__Work order__
Set down every line from the one with "Screen dimensions: 650x500" to the end of the entries, both ends included, exactly as it reads and without pictures.

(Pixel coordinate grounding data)
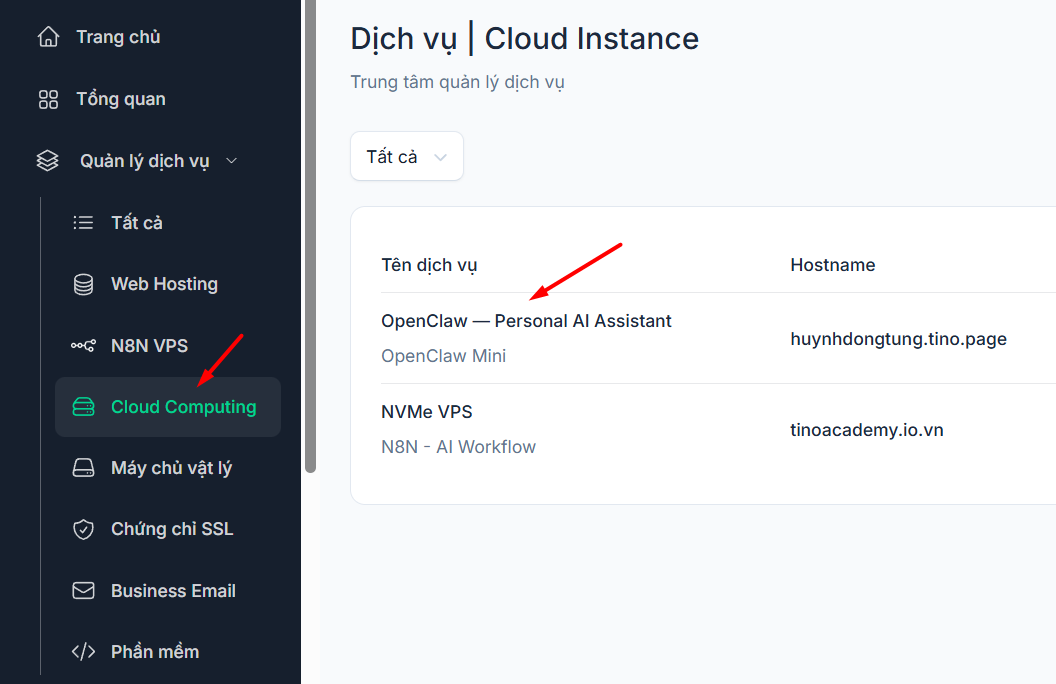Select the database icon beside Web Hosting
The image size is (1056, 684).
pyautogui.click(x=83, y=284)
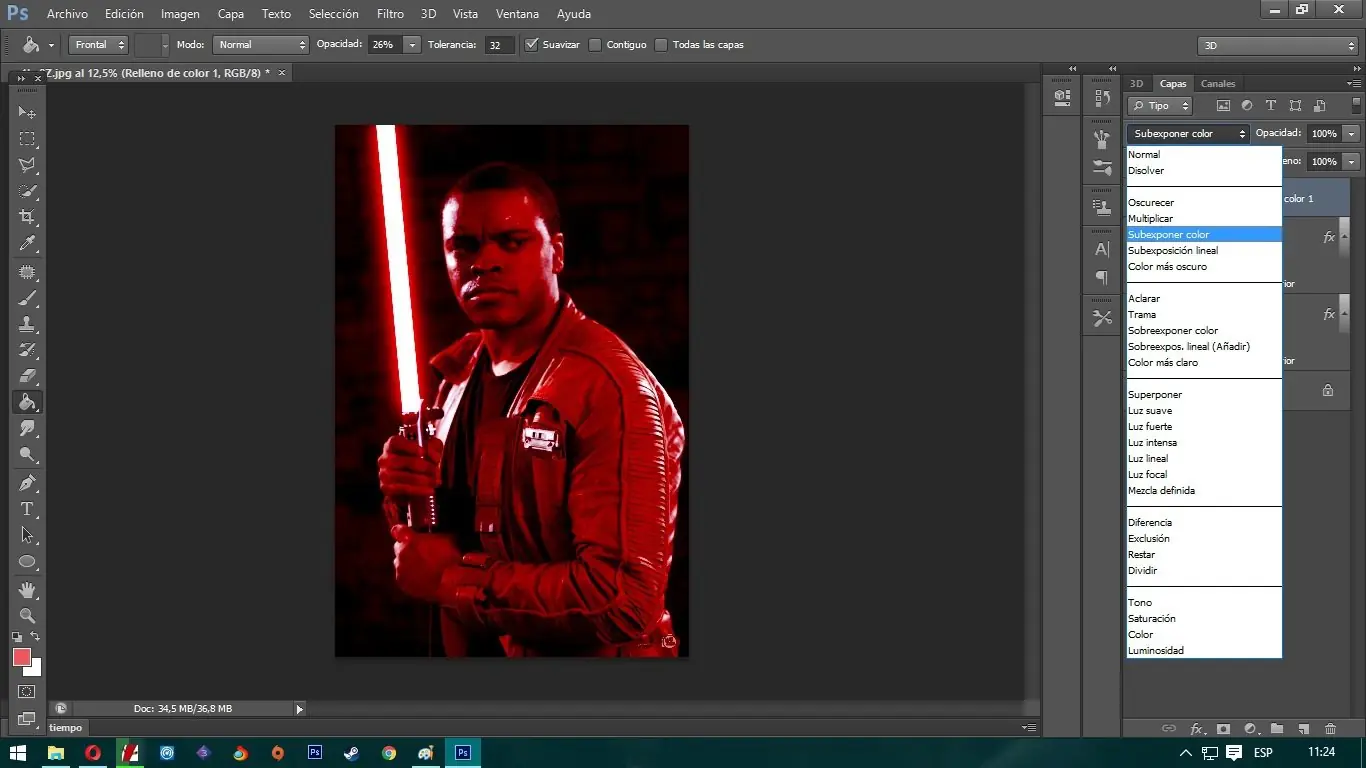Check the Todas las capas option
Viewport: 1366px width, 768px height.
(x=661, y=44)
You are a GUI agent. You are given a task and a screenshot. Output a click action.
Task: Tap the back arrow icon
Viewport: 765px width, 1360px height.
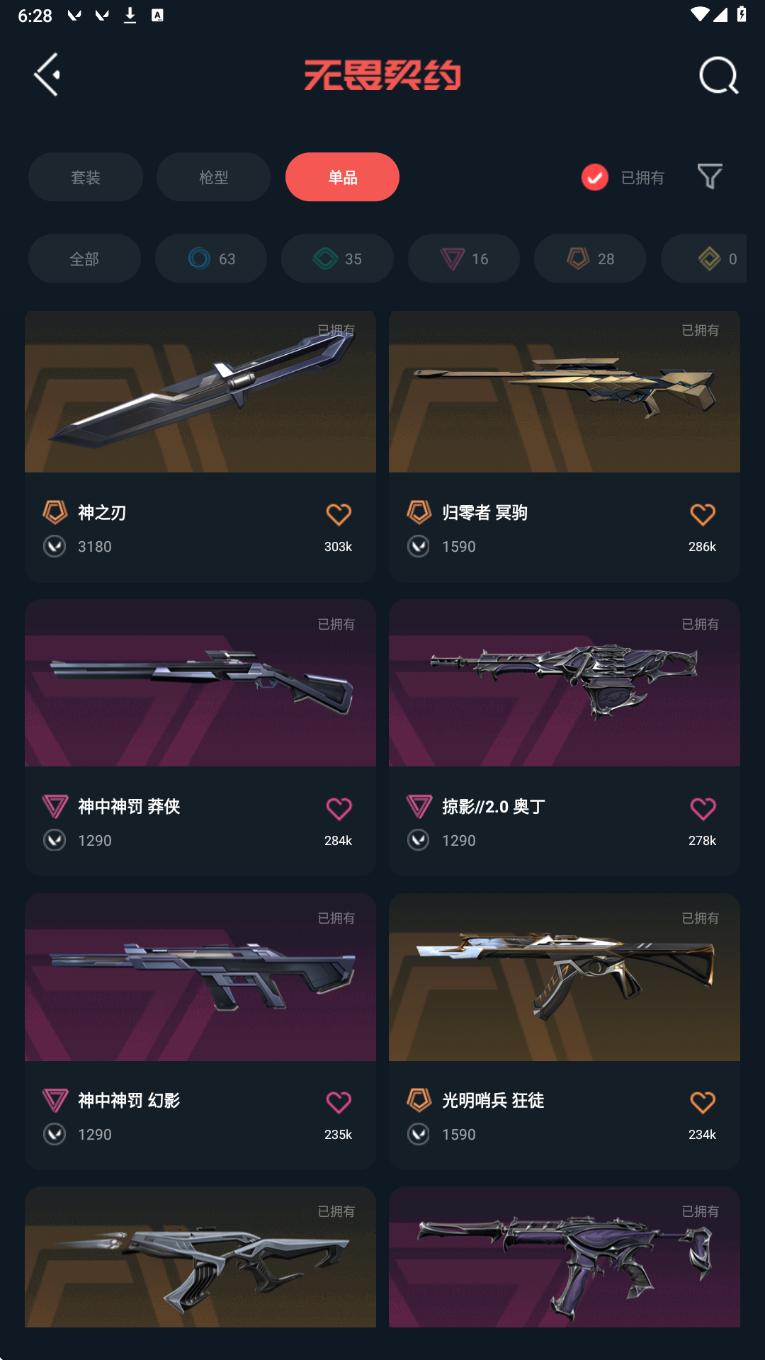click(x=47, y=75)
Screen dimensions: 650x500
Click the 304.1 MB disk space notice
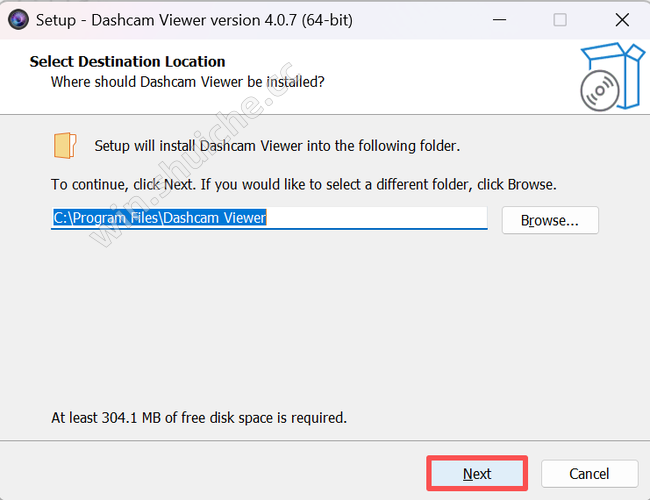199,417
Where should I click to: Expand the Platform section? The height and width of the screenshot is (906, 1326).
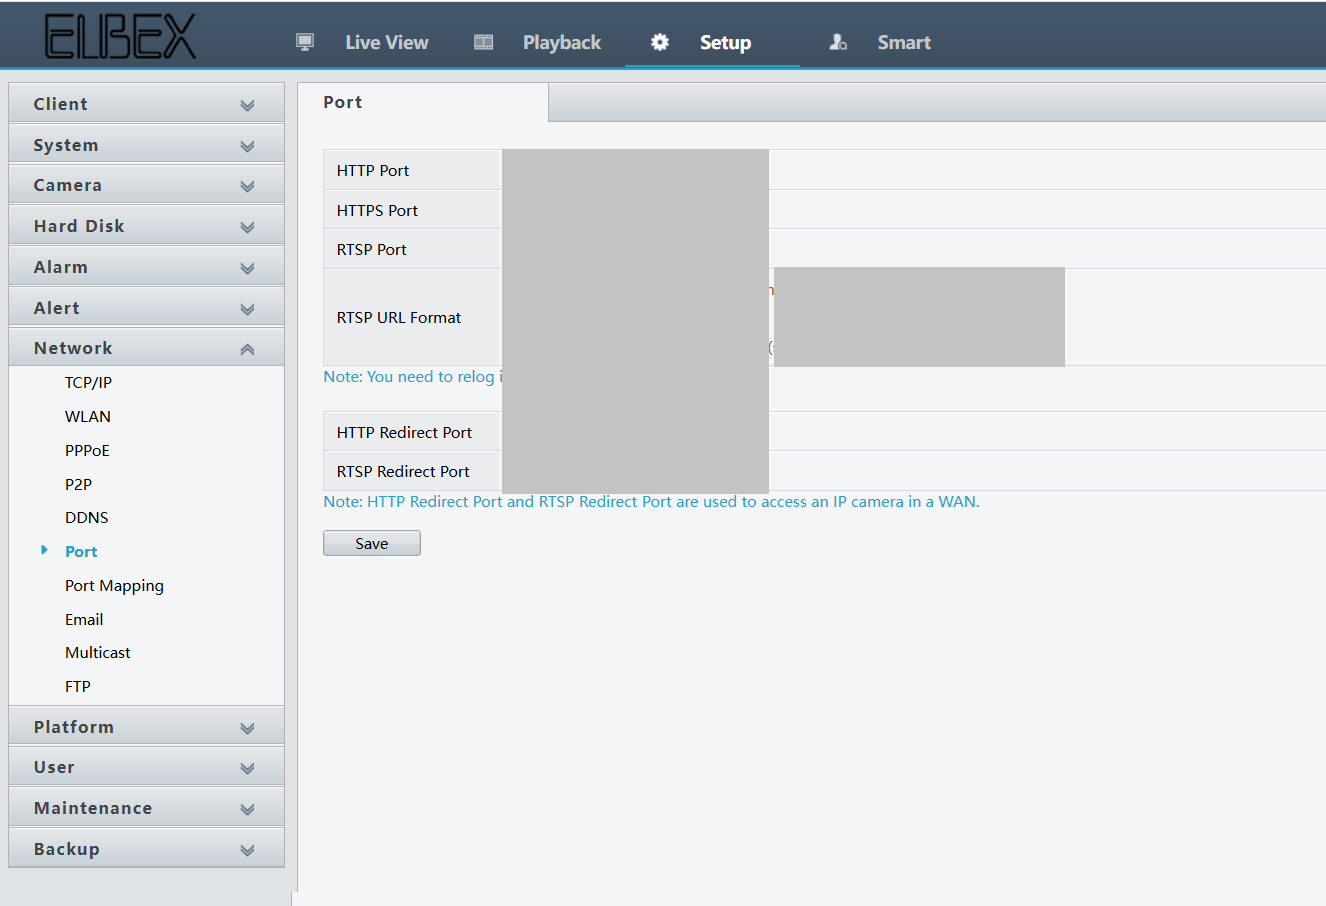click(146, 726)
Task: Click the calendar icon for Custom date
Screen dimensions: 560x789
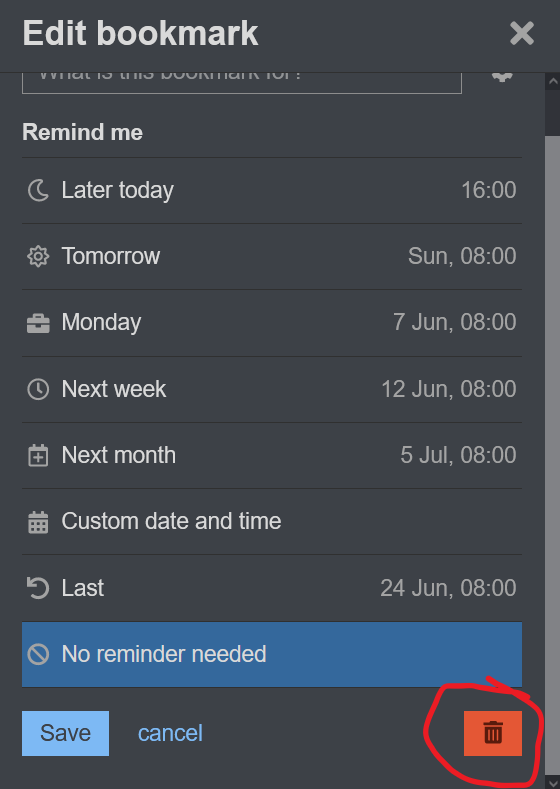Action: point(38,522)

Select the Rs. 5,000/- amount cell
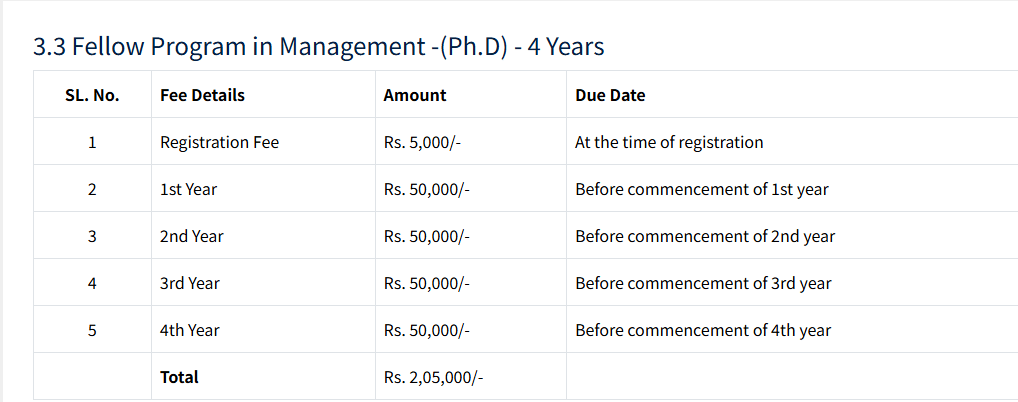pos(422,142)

__Solution below__
Screen dimensions: 650x500
Click the 304.1 MB disk space notice
199,417
Where should I click to: Expand the Platform section? The height and width of the screenshot is (906, 1326).
click(146, 726)
Task: Click the calendar icon for Custom date
Screen dimensions: 560x789
Action: point(38,522)

Select the Rs. 5,000/- amount cell
pos(422,142)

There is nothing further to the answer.